Das Personal muss auf Menschen mit Behinderung eingehen können

Deutsch-Sorbisches Volkstheater, Bautzen
Das Theater in Bautzen arbeitet viel mit Verbänden zusammen, aber oft fehlt die Zeit für Kleinigkeiten, um mehr Inklusion zu ermöglichen. Bildrechte: IMAGO / imagebroker

Mit das größte Problem ist wie so oft das richtige Personal. Alle Angebote für Menschen mit Behinderung benötigen Spezialwissen, sei es, um gute Audiodeskriptionen zu entwickeln oder Texte in Leichte Sprache zu übersetzen. Da es sich aber immer noch um ein kleines Feld handelt, gibt es nur wenige Expert*innen, die dann oft ausgebucht sind, erklärt auch Katrin Greiner von der Moritzburg in Halle. Hinzu kommen auch Schwierigkeiten am eigenen Haus, wo es eigentlich immer zu viel Arbeit für die Angestellten gibt. Das erzählt auch Gabriele Suschke vom Theater Bautzen, die die Webseite gerne besser gestalten möchte, es aber nie schafft neben den zahlreichen anderen Aufgaben. 

Wie wichtig auch die Sensibilisierung des Personals ist, weiß man bei der Klassik Stiftung.
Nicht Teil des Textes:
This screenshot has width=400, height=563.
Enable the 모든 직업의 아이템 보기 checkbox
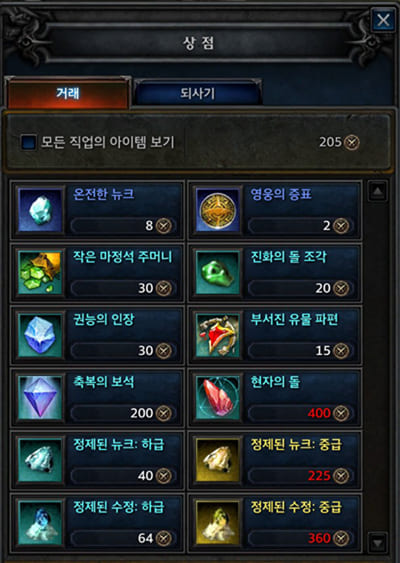click(x=28, y=142)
Dennoch kann eine ausreichende Schulung oft nicht gewährleistet werden, da gerade in Museen oft Aushilfen arbeiten oder Angestellte von Subunternehmen.  

Widerstreit zwischen Kunst und Inklusion

Hinzu kommen Fragen der Ästhetik – immerhin geht es um Kunst: Gerade in Museen stellt sich beim Gestalten von Ausstellungen die Frage, ob ein Blindenleitsystem durch die Ausstellung nicht bevormundend ist und ob Bilder auf einer bestimmten Höhe hängen müssen. Valerie Stephani von der Klassik Stiftung Weimar erzählt von einem Konflikt mit einem Gestaltungsteam. Seitdem stünden die Anforderungen an Barrierefreiheit immer gleich im Angebot. 

Dauerausstellung des Bauhaus Museum Weimar
Hinter der Präsentation von Ausstellungsstücken stecken viele Gedanken, aber nicht immer zur Inklusion. Bildrechte: CLAUS BACH PHOTOGRAPHY/VG Bild-Kunst, Bonn 2020

Barrierefreiheit von Anfang mitdenken, ist die wichtigste Forderung von Betroffenenverbänden. Denn nur dann können sie gut funktionieren und überall greifen. In diesem Prozess befindet sich aktuell beispielsweise das Gleimhaus in Halberstadt: Die gesamte Ausstellung soll überarbeitet und dabei sollen auch Barrieren abgebaut werden. Laut Ute Pott hat sich dafür das gesamte Team in einen Austauschprozess begeben, um zu überlegen, was wirklich wichtig und was nötig ist. Das wichtigste ist in ihren Augen, dass es von allen mitgedacht wird.